Grossly, EAM is a solitary circumscribed mass ranging in size from a few centimeters to 27 cm [29]. From our table, the size of the masses ranged from 1 cm to 25 cm. The tumor is usually spherical to ovoid, well circumscribed, sometimes surrounded by a pseudocapsule. The cut surface typically has a variegated appearance, with areas of greasy-appearing soft yellow tissue alternating with irregular areas of dark red-brown friable tissue. Microscopically, the tumor is composed of a variable admixture of mature adipose tissue with islands and nests of hematopoietic elements of different percentages. The cellularity of hematopoietic precursors is variable and the three hematopoietic cell lineages (granulopoietic, erythropoietic and megakaryocytic) are present. In some cases, areas of infarction, hemorrhage, and rarely foci of calcification are noted [30]. Bony spicules were rarely noted and were only found in large tumors [18].
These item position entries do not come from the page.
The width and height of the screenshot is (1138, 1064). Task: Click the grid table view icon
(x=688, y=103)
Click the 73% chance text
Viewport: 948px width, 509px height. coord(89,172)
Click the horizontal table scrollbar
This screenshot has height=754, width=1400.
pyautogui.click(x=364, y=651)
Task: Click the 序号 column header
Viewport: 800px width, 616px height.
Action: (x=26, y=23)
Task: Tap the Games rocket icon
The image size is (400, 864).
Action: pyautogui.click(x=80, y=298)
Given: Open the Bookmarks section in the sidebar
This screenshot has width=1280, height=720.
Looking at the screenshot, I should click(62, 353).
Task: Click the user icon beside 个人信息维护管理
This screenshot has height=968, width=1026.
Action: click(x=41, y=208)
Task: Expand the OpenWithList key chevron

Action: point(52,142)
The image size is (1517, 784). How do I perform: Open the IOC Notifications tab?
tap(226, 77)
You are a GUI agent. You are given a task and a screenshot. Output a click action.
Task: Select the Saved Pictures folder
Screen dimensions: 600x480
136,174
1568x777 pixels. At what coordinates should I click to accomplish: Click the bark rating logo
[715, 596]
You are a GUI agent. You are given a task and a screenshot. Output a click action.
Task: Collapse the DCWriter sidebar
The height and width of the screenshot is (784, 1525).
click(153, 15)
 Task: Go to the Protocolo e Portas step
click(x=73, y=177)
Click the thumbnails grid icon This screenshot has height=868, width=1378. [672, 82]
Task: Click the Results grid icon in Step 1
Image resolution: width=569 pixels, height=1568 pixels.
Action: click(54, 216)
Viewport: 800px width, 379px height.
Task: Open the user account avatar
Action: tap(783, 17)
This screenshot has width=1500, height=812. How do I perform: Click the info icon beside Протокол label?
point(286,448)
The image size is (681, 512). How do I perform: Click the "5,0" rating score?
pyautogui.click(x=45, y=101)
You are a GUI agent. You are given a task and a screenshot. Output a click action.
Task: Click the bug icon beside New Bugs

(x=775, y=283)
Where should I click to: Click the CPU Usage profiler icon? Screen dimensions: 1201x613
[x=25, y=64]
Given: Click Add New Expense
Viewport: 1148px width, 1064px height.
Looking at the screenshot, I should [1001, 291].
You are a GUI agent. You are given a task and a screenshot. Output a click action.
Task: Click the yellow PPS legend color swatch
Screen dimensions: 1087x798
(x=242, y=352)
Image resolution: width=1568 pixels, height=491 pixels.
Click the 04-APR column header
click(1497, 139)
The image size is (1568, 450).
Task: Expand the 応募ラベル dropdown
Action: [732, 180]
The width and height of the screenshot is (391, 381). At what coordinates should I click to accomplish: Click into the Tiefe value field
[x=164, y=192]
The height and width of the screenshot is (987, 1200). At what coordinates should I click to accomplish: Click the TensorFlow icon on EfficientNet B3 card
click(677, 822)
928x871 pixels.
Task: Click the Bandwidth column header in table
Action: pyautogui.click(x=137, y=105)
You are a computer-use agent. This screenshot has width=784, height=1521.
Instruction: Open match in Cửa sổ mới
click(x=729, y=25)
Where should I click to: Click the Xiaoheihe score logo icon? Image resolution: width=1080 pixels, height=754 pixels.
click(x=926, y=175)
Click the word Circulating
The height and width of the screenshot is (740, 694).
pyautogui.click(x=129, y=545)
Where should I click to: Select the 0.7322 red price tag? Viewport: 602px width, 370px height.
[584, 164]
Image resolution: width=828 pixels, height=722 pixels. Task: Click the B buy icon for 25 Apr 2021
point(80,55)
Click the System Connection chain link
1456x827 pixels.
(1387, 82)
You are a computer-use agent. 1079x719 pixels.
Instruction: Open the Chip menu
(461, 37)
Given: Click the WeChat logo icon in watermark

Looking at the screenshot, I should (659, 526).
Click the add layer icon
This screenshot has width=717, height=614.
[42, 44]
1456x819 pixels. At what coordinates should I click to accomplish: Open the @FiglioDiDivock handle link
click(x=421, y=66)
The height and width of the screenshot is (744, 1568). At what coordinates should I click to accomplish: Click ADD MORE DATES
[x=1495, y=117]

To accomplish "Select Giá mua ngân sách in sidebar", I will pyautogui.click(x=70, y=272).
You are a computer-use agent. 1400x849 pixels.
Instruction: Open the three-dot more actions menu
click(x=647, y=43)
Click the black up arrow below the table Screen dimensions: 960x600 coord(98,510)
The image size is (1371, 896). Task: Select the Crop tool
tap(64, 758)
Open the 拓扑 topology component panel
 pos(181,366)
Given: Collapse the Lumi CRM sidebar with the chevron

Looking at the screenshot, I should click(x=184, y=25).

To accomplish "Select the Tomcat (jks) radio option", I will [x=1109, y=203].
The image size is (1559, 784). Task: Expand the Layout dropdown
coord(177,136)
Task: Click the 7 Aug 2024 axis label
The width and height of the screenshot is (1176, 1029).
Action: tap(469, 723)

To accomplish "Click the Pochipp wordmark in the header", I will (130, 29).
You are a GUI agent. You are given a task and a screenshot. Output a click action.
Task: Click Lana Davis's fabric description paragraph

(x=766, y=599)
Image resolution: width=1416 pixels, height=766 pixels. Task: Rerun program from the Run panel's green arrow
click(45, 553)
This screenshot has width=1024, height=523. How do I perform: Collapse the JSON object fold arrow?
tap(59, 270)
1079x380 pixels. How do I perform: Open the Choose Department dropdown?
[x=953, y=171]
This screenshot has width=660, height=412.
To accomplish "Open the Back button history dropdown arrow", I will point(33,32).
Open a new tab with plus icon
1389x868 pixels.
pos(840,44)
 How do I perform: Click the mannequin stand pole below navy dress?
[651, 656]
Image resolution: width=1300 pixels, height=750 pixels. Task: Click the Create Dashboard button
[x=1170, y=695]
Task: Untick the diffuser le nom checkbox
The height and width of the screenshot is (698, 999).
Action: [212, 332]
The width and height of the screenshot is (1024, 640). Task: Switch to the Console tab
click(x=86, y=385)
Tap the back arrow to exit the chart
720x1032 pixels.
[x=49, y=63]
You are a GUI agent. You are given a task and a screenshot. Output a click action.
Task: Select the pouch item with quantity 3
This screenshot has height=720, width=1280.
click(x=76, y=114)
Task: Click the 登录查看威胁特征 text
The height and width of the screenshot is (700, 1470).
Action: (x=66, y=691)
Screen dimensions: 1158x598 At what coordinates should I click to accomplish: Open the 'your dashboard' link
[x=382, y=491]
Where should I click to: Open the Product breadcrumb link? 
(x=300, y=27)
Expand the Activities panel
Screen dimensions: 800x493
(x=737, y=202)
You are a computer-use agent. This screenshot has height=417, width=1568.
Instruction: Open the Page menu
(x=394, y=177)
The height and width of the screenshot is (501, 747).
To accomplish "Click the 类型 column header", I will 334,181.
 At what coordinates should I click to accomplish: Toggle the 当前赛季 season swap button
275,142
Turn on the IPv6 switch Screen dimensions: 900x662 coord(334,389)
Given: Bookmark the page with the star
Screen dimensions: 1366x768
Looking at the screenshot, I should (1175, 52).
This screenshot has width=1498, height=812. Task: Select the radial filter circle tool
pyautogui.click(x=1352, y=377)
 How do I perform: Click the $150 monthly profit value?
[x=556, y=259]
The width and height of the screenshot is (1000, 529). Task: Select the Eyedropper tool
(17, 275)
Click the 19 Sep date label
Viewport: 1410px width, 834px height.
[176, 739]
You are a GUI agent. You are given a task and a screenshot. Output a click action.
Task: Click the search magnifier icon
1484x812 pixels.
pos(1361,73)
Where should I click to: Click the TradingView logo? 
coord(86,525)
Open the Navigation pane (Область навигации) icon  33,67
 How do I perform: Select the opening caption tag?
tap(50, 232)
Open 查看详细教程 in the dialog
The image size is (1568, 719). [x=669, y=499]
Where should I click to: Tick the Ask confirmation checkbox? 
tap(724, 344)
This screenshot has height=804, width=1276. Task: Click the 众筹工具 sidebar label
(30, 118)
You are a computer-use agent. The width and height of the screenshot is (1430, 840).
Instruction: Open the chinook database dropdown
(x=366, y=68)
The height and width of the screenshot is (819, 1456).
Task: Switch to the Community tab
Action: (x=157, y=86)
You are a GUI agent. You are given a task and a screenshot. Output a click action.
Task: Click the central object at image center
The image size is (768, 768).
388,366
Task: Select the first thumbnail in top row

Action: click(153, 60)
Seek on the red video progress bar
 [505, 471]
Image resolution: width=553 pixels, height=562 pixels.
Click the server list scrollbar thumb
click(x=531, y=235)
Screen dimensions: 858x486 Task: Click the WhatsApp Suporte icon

When the diagnosis of myelolipoma is considered, it should be differentiated from other tumors. Pulmonary myelolipoma should be distinguished from extramedullary hematopoiesis and hamartoma. Extramedullary hematopoiesis usually occurs as a manifestation of myeloproliferative diseases or is a compensatory phenomenon in various chronic anemias. In contrast to myelolipoma, extramedullary hematopoiesis of the lung frequently presents with multiple occurrences and ill-defined lesions. Microscopically, extramedullary hematopoiesis is composed predominantly of hematopoietic cells and erythroid hyperplasia. Lung hamartomas generally consist of cartilage, fat, and connective tissue [31]. When myelolipoma is composed predominantly of fat tissue, it is difficult to distinguish it from Liposarcoma. Macroscopically, a liposarcoma consists usually of a large, well-circumscribed, lobulated mass. Color varies from yellow to white depending on the proportion of adipocytic, fibrous and/or myxoid areas. Differential diagnosis of subpleural chest wall masses should include lesions of similar clinical appearance, such as lipomas, lymph node metastases, and in particular, neurogenic neoplasms. Posterior mediastinal EAM must be considered in preoperative differential diagnosis, to differentiate it, not only from extramedullary hematopoietic tumors but also from other tumors occurring at these sites such as lymph node metastases, lymphomas or neurogenic tumors.

The usual natural history of EAM is benign although they may enlarge and bleed. Some reports have shown stable lesions with follow up from 3 to 62 months [18]. Small asymptomatic lesions may be managed expectantly. Radiological follow up is recommended due to the potential for growth and hemorrhage. As in ours, surgical intervention is warranted to the patients who have an unclear diagnosis or possess an enlarging tumor mass. Long-term prognosis is excellent.

Although primary extra-adrenal myelolipoma is rare, understanding its diagnosis and treatment are important. If a patient is suspected to have primary extra-adrenal myelolipoma by CT or MRI scans, this may be clarified it by pathological analysis. Subsequently, the tumor may be modified or removed by surgery, according to its effects on the body.

Consent

Written informed consent was obtained from the patient for publication of this case report and any accompanying images. A copy of the written consent is available for review by the Editor-in-Chief of this journal.